* Start Selected text *

[Ecn-sane] [tsvwg] per-flow scheduling

Sat Jun 22 19:07:08 EDT 2019

> On 23 Jun, 2019, at 1:09 am, David P. Reed <dpreed at deepplum.com> wrote:
> 
> per-flow scheduling is appropriate on a shared link. However, the end-to-end argument would suggest that the network not try to divine which flows get preferred.
> And beyond the end-to-end argument, there's a practical problem - since the ideal state of a shared link means that it ought to have no local backlog in the queue, the information needed to schedule "fairly" isn't in the queue backlog itself.  If there is only one packet, what's to schedule?

This is a great straw-man.  Allow me to deconstruct it.

The concept that DRR++ has empirically proved is that flows can be classified into two categories - sparse and saturating - very easily by the heuristic that a saturating flow's arrival rate exceeds its available delivery rate, and the opposite is true for a sparse flow.

An excessive arrival rate results in a standing queue; with Reno, the excess arrival rate after capacity is reached is precisely 1 segment per RTT, very small next to modern link capacities.  If there is no overall standing queue, then by definition all of the flows passing through are currently sparse.  DRR++ (as implemented in fq_codel and Cake) ensures that all sparse traffic is processed with minimum delay and no AQM activity, while saturating traffic is metered out fairly and given appropriate AQM signals.

> In fact, what the ideal queueing discipline would do is send signals to the endpoints that provide information as to what each flow's appropriate share is, and/or how far its current share is from what's fair.

* End Selected text *

§ To do:
1 > Using the per-flow scheduling post, state whether each statement agrees with it: (a) With Reno, the excess arrival rate after capacity is reached is one segment per RTT; (b) DRR++ applies AQM signals to sparse traffic; (c) the reply describes the quoted argument as a straw-man. For each, answer yes or no and quote the deciding words.
2 > Revise the part of the per-flow scheduling post that opens with the words containing "Sat Jun 22 19:07:08" and closes with "what's to schedule?", replacing "shared link" with "common link".
The rows that follow have nothing to do with the per-flow scheduling post.

* Start Extracted entries *

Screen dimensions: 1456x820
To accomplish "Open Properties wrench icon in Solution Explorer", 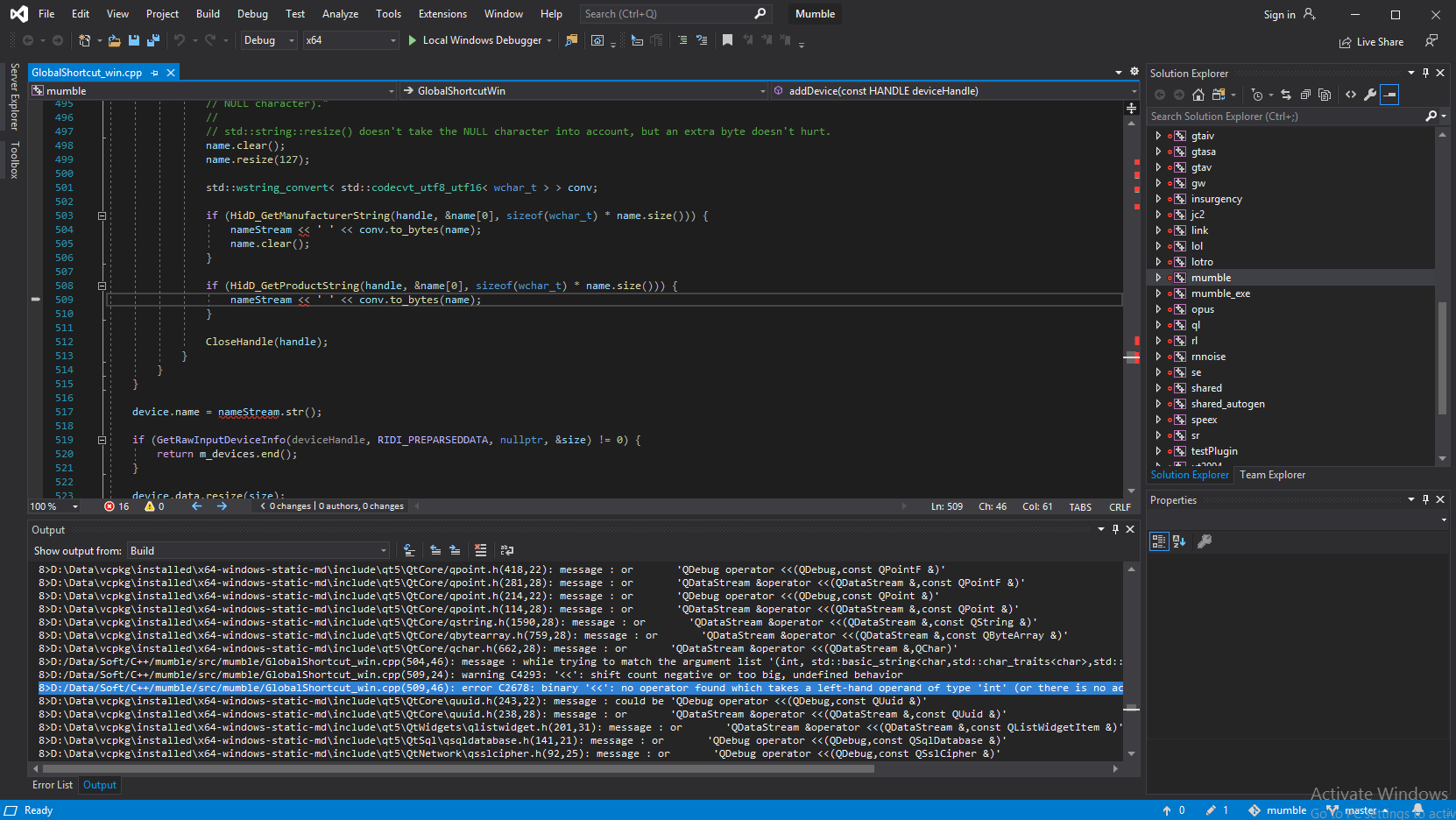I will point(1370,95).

* End Extracted entries *
* Start Extracted entries *

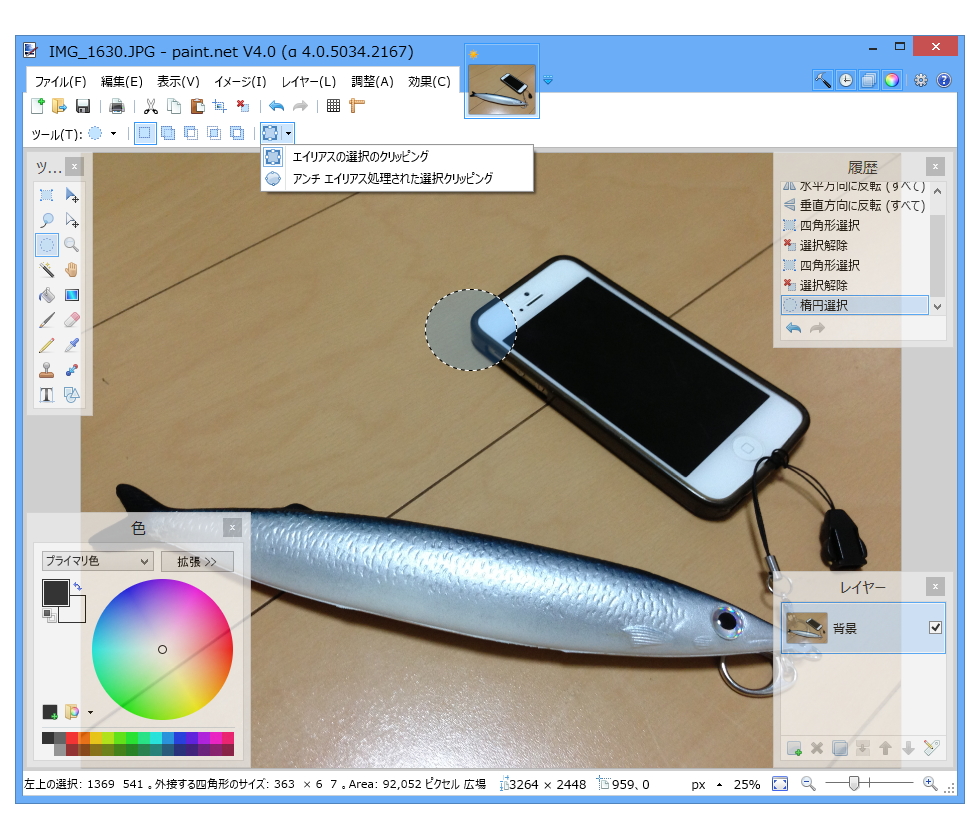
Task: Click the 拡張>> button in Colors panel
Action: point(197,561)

* End Extracted entries *

§ The solutions:
1 >
(a) Yes: "with Reno, the excess arrival rate after capacity is reached is precisely 1 segment per RTT"
(b) No: "all sparse traffic is processed with minimum delay and no AQM activity"
(c) Yes: "This is a great straw-man."

2 >
Sat Jun 22 19:07:08 EDT 2019

> On 23 Jun, 2019, at 1:09 am, David P. Reed <dpreed at deepplum.com> wrote:
> 
> per-flow scheduling is appropriate on a common link. However, the end-to-end argument would suggest that the network not try to divine which flows get preferred.
> And beyond the end-to-end argument, there's a practical problem - since the ideal state of a common link means that it ought to have no local backlog in the queue, the information needed to schedule "fairly" isn't in the queue backlog itself.  If there is only one packet, what's to schedule?